# Written request:
Please repeat the rows word for word, starting with the line that contains "Task: Click the moderator shield icon" and going on through the end of the rows. Leave the pictures out of your answer.

# Data listing:
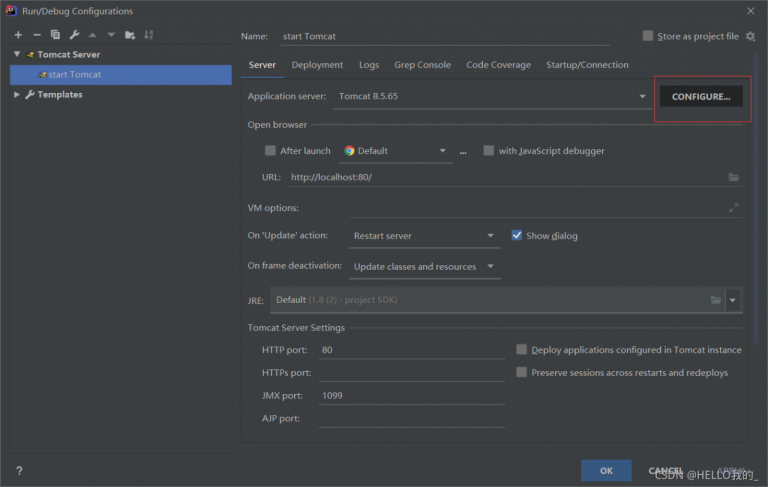Uncheck the Show dialog checkbox
This screenshot has height=487, width=768.
click(x=517, y=236)
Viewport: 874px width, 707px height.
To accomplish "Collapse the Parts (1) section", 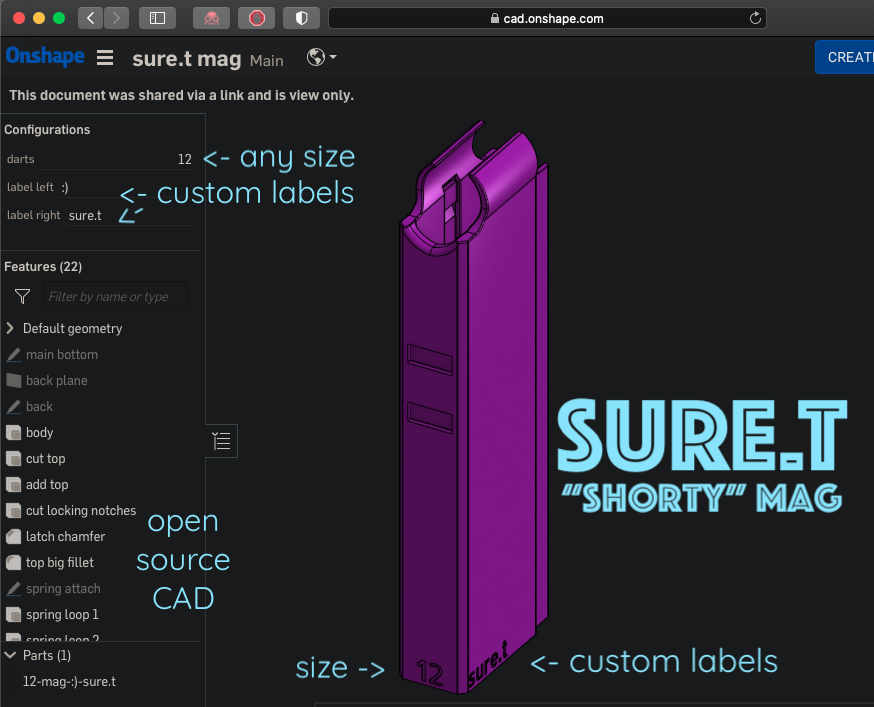I will coord(10,655).
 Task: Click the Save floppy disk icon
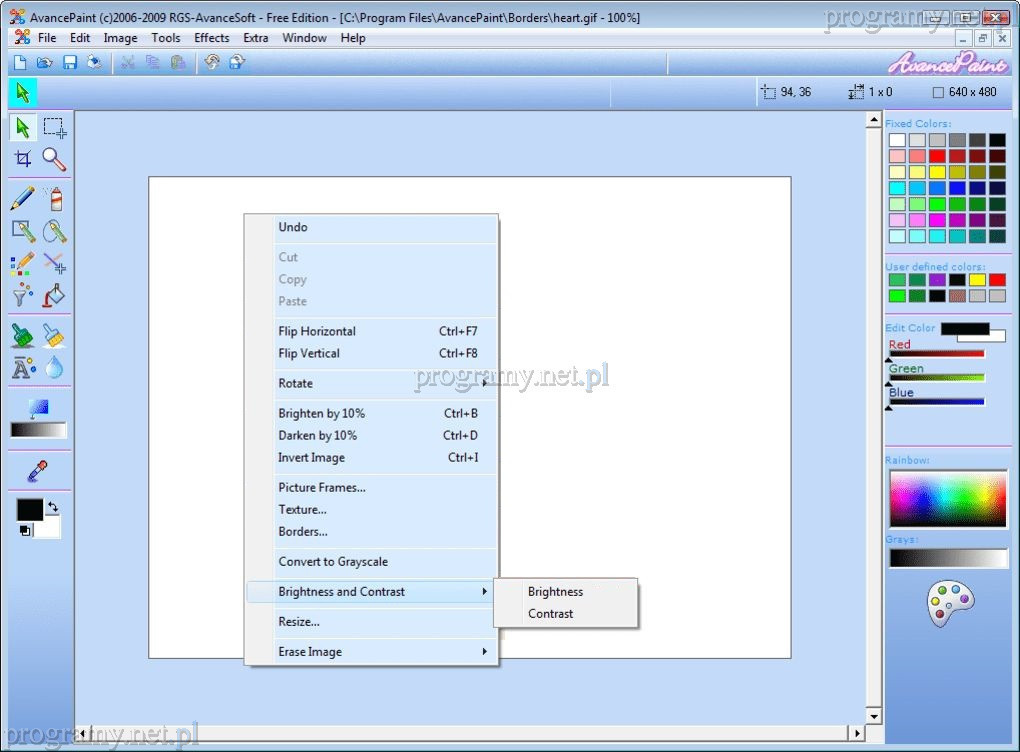pos(70,63)
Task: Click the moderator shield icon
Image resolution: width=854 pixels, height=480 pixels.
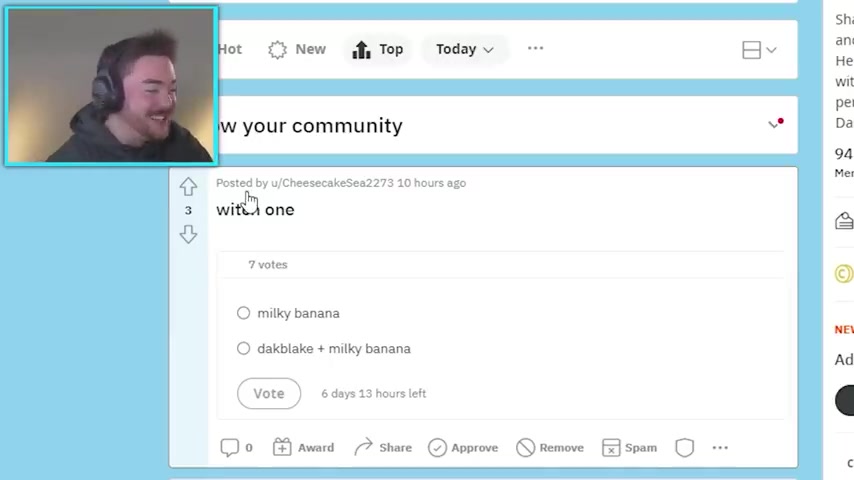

# Solution for this exercise:
Task: Click the moderator shield icon
Image resolution: width=854 pixels, height=480 pixels.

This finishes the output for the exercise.